[Stored data]

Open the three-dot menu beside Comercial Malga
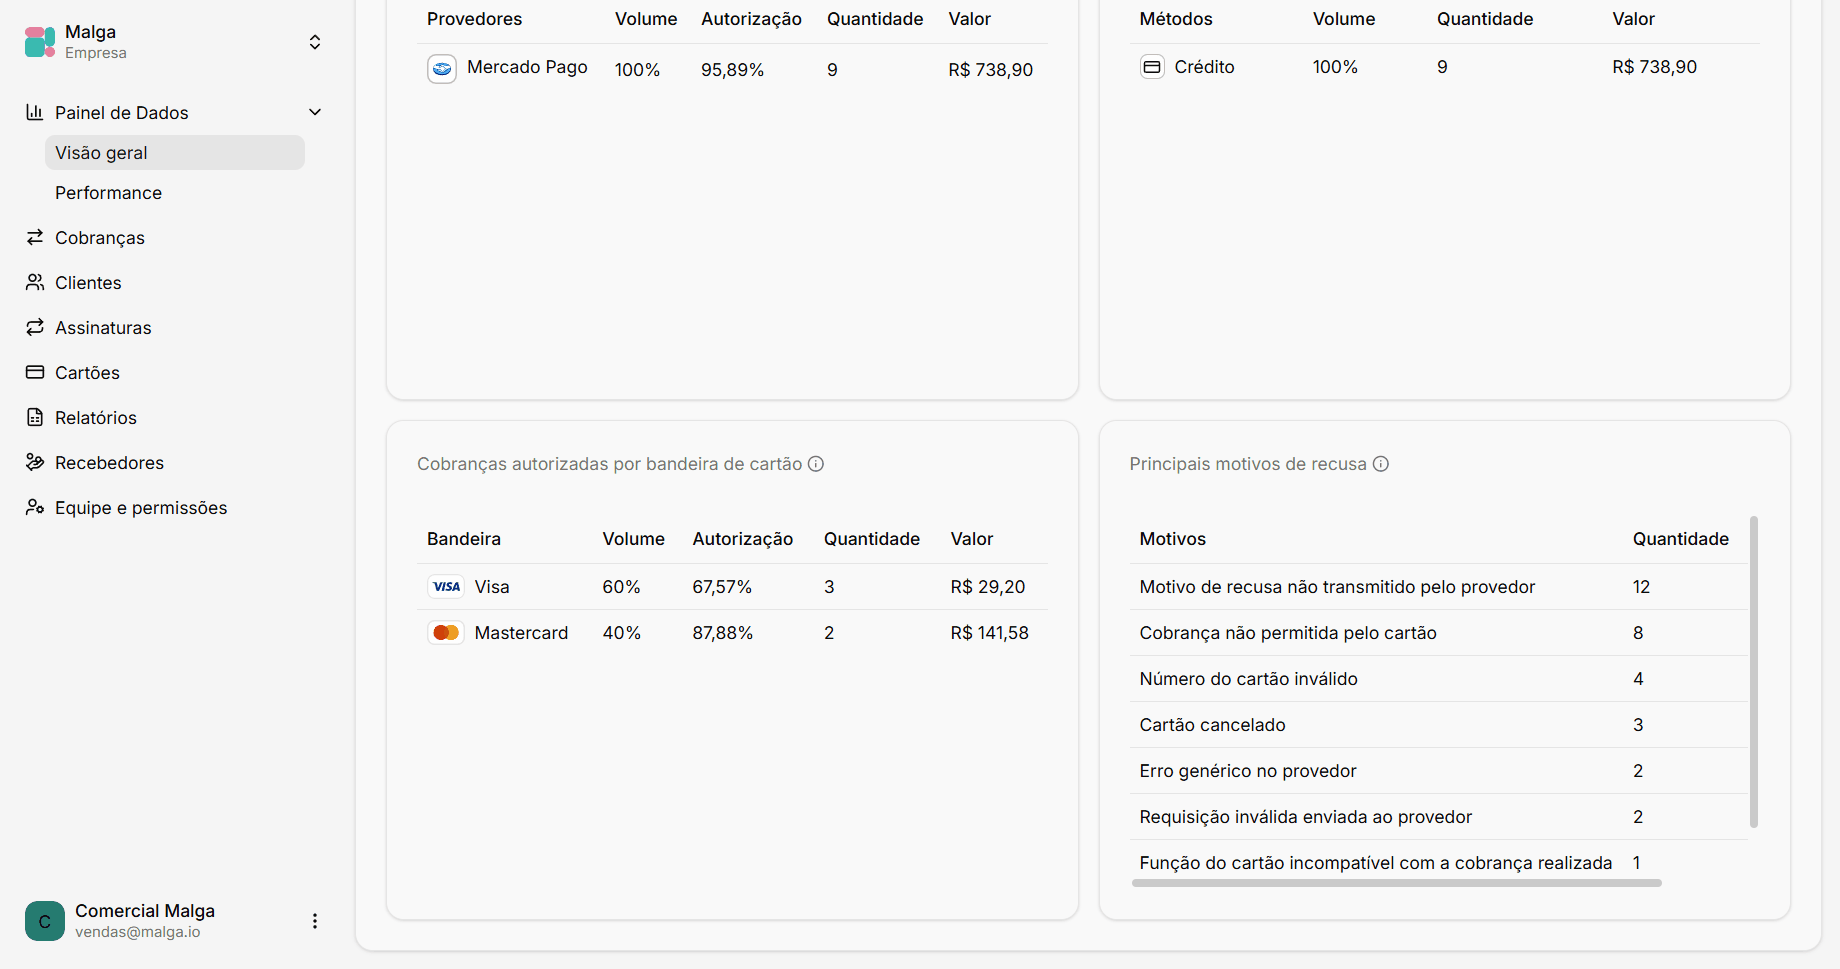(315, 921)
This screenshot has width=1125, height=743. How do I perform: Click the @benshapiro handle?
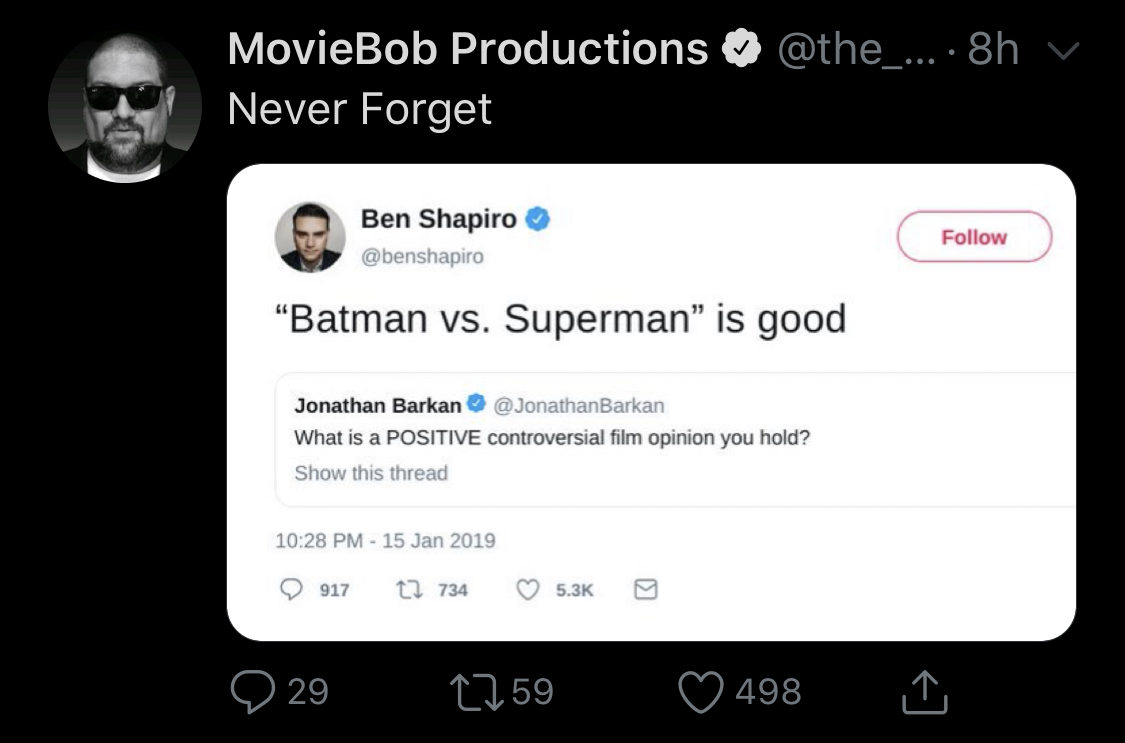coord(422,256)
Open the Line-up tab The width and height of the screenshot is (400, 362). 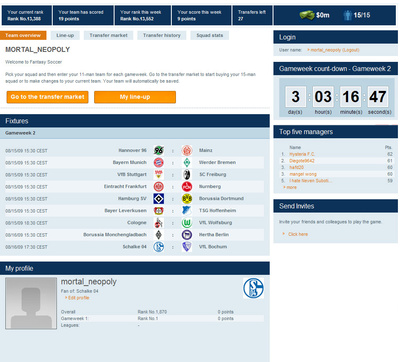tap(65, 35)
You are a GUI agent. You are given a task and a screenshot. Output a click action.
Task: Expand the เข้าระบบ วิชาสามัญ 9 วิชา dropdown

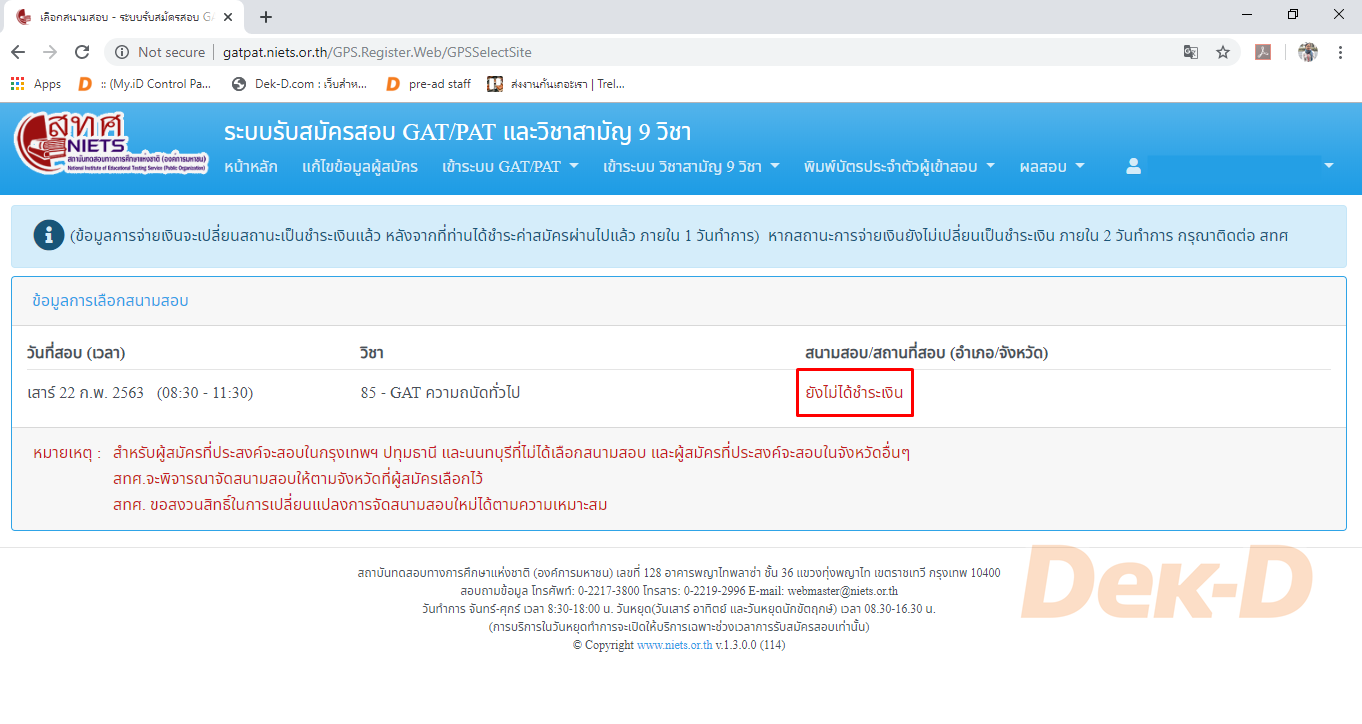tap(691, 167)
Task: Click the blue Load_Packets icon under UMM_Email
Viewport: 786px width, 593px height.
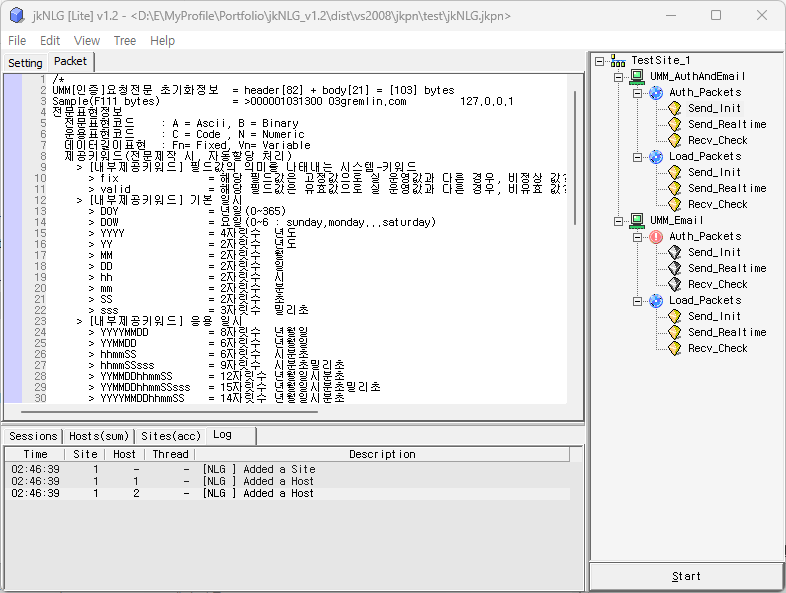Action: (656, 300)
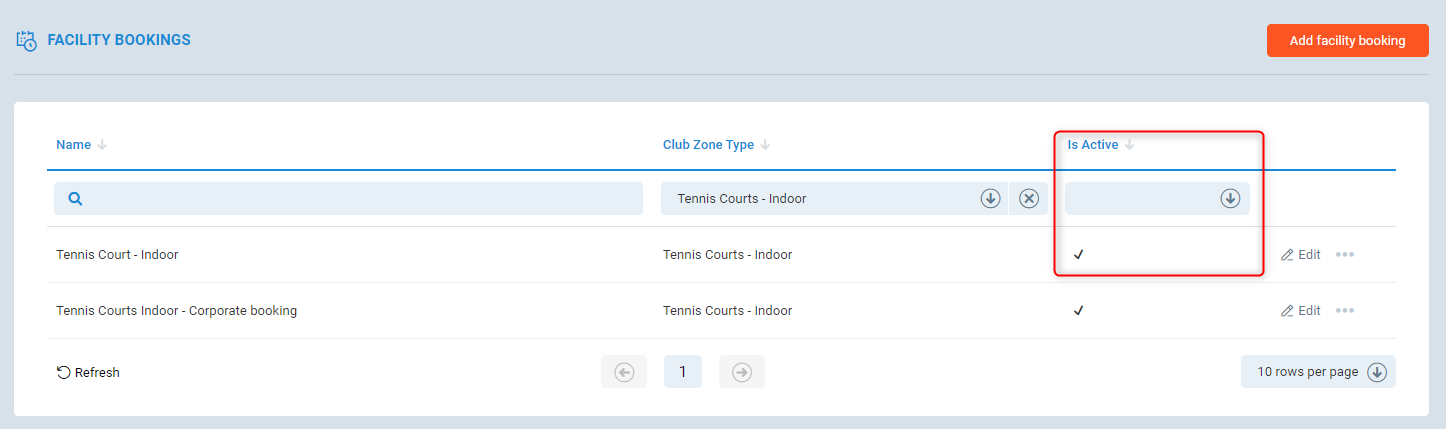Click the Name search input field
Image resolution: width=1446 pixels, height=429 pixels.
360,199
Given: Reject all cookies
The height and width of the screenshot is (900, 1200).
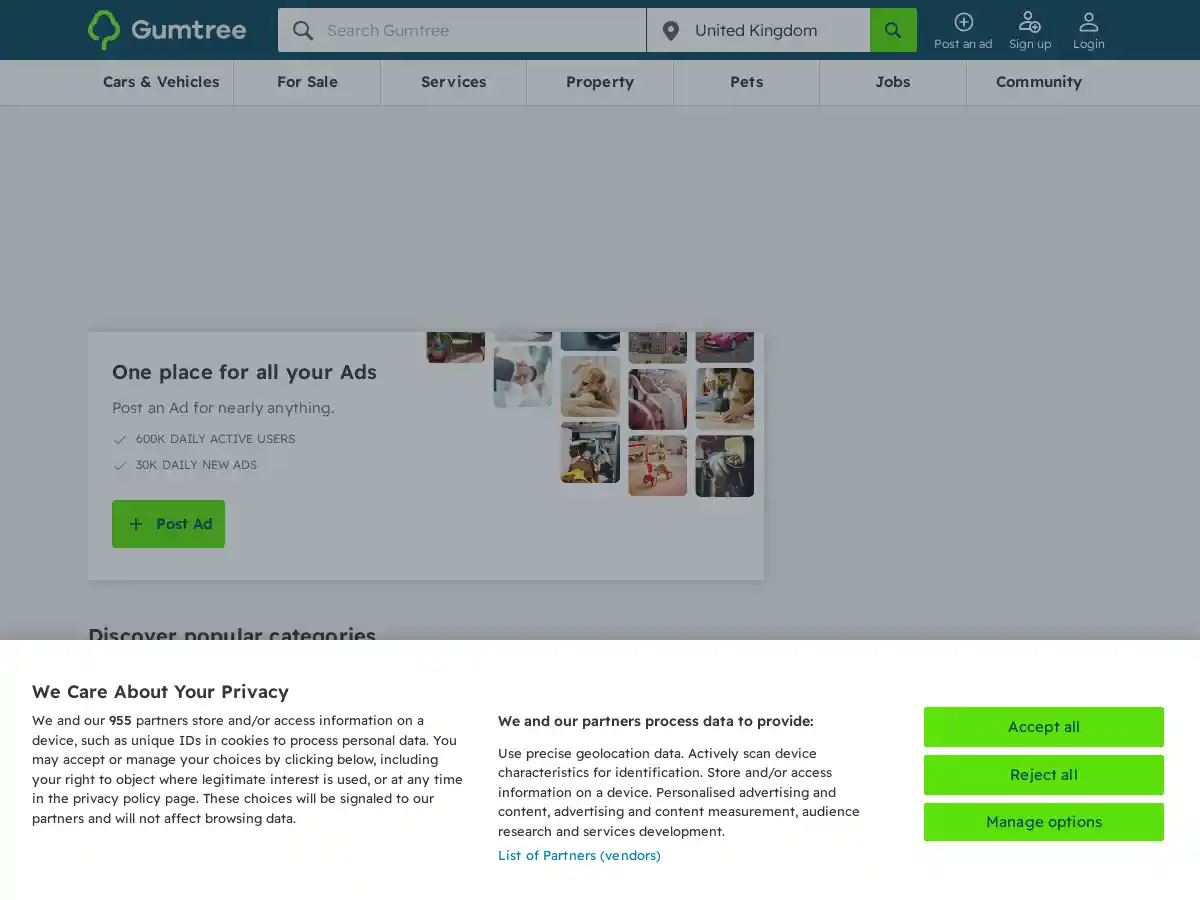Looking at the screenshot, I should click(1043, 775).
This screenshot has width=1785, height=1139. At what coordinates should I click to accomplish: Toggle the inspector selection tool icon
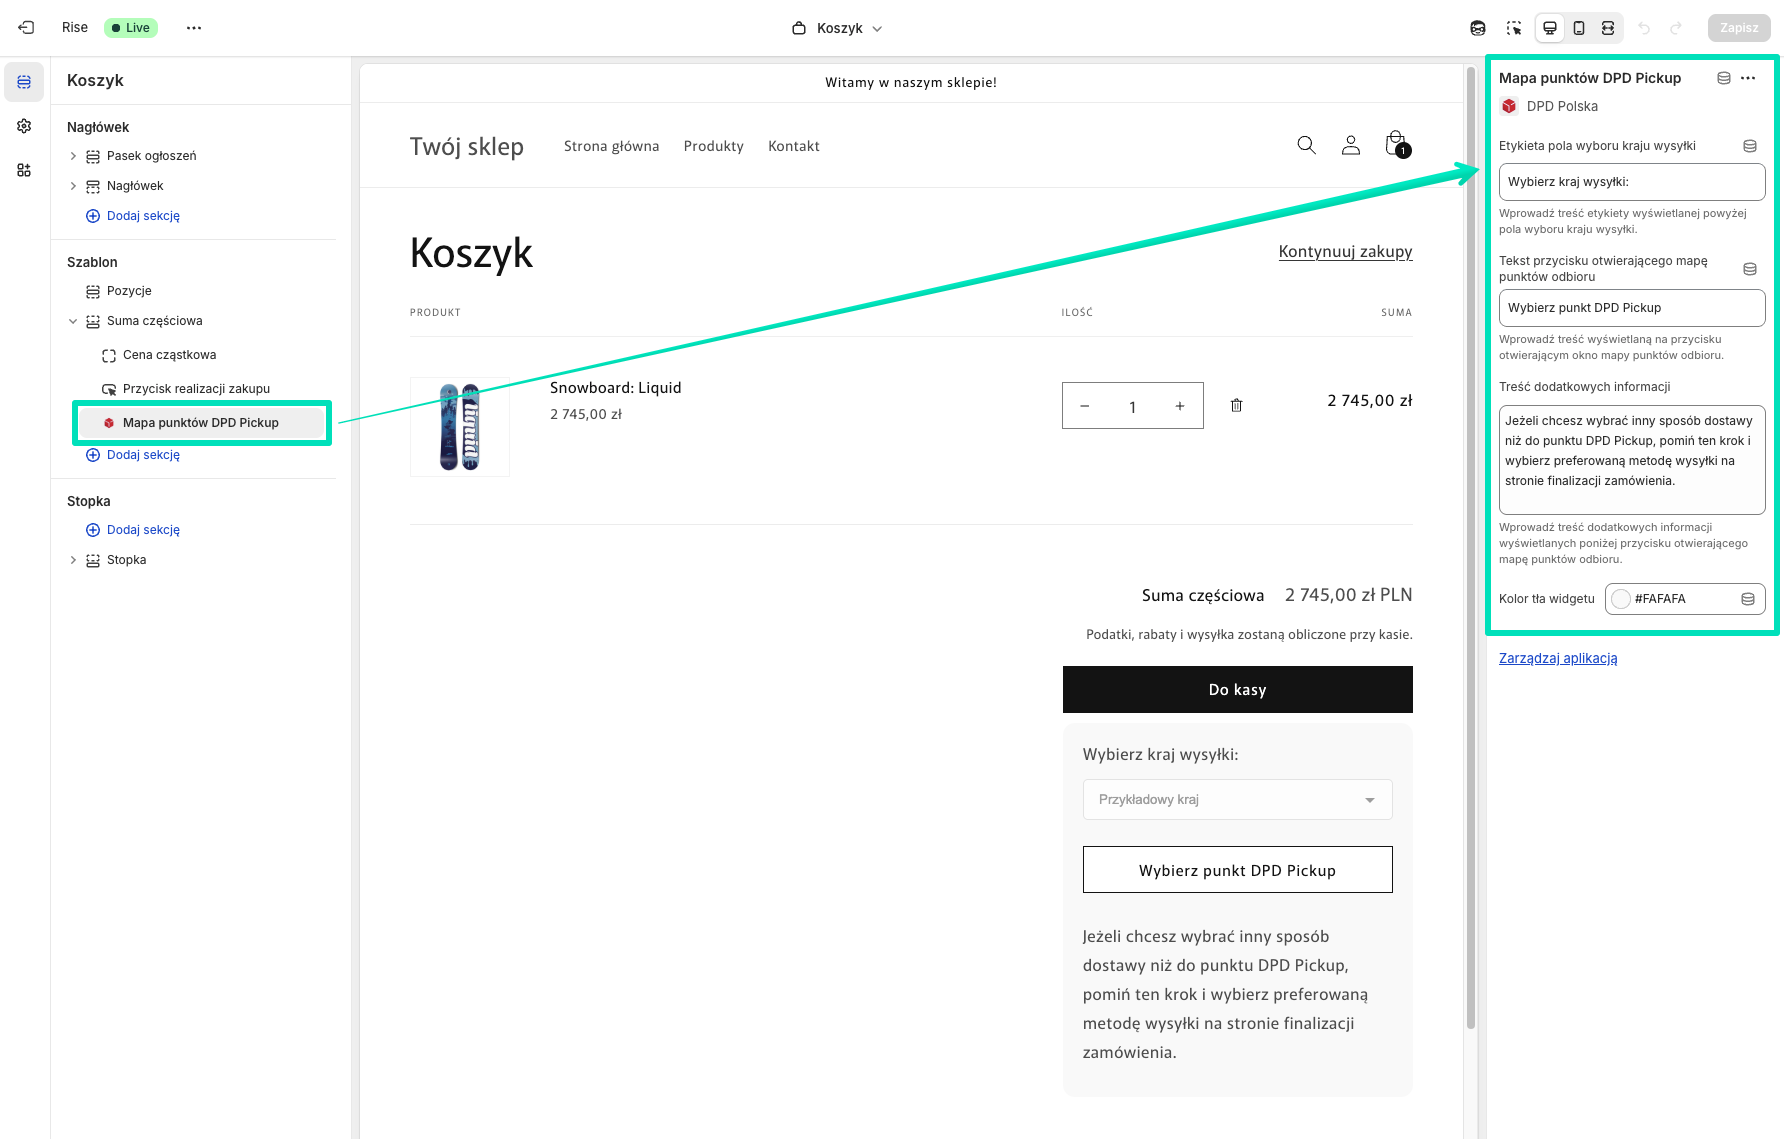click(1514, 28)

WORK TO BE COMPLETED.
In the records above, find the line with "Task: Click the" and the line with "Given: Reject all cookies", then restate word for word only those two lines and all lines between, omitting pictures.

WORKED SOLUTION.
Task: Click the blue Load_Packets icon under UMM_Email
Viewport: 786px width, 593px height.
Action: (656, 300)
Click the Name search input field
Image resolution: width=1446 pixels, height=429 pixels.
360,199
Given: Reject all cookies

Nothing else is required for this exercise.